▶ _What this task involves_
Return each of the following entries exactly as it appears, line for line, with nothing changed.

Position data for words and items:
>>>>>
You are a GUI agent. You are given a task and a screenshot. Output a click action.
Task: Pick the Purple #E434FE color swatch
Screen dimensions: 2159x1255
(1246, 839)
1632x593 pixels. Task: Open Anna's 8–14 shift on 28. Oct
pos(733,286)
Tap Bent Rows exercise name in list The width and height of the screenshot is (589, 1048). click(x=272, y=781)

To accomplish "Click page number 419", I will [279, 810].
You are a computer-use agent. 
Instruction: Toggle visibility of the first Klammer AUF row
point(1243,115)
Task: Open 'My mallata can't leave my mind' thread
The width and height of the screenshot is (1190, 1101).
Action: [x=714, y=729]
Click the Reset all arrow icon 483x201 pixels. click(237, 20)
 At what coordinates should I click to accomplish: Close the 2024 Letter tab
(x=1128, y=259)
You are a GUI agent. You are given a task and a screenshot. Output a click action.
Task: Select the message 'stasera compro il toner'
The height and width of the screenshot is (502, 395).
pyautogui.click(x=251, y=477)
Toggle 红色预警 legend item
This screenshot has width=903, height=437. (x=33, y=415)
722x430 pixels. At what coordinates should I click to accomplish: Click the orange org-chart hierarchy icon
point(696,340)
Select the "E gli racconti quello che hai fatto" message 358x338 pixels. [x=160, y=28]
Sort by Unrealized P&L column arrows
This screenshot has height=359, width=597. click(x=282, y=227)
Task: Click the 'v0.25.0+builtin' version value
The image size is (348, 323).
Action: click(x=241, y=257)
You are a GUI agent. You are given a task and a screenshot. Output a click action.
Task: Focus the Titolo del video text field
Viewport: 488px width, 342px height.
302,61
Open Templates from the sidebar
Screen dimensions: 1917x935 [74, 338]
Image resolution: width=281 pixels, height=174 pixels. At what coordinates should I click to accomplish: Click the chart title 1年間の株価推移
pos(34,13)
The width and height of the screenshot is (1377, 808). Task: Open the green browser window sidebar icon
<<<<<
▶ _Solution to the problem_
You are a GUI agent. You are given a task and a screenshot. Output a click action.
Task: Pick the Purple #E434FE color swatch
Screen dimensions: 2159x1255
(1246, 839)
1632x593 pixels. Task: Open Anna's 8–14 shift on 28. Oct
pos(733,286)
Tap Bent Rows exercise name in list The width and height of the screenshot is (589, 1048). click(x=272, y=781)

To accomplish "Click page number 419", I will [279, 810].
You are a computer-use agent. 
Instruction: Toggle visibility of the first Klammer AUF row
point(1243,115)
Task: Open 'My mallata can't leave my mind' thread
The width and height of the screenshot is (1190, 1101).
Action: [x=714, y=729]
Click the Reset all arrow icon 483x201 pixels. click(237, 20)
 At what coordinates should I click to accomplish: Close the 2024 Letter tab
(x=1128, y=259)
You are a GUI agent. You are given a task and a screenshot. Output a click action.
Task: Select the message 'stasera compro il toner'
The height and width of the screenshot is (502, 395).
pyautogui.click(x=251, y=477)
Toggle 红色预警 legend item
This screenshot has width=903, height=437. (x=33, y=415)
722x430 pixels. At what coordinates should I click to accomplish: Click the orange org-chart hierarchy icon
point(696,340)
Select the "E gli racconti quello che hai fatto" message 358x338 pixels. [x=160, y=28]
Sort by Unrealized P&L column arrows
This screenshot has height=359, width=597. click(x=282, y=227)
Task: Click the 'v0.25.0+builtin' version value
The image size is (348, 323).
Action: click(x=241, y=257)
You are a GUI agent. You are given a task and a screenshot. Output a click action.
Task: Focus the Titolo del video text field
Viewport: 488px width, 342px height.
302,61
Open Templates from the sidebar
Screen dimensions: 1917x935 [74, 338]
Image resolution: width=281 pixels, height=174 pixels. At what coordinates should I click to accomplish: Click the chart title 1年間の株価推移
pos(34,13)
The width and height of the screenshot is (1377, 808). Task: Open the green browser window sidebar icon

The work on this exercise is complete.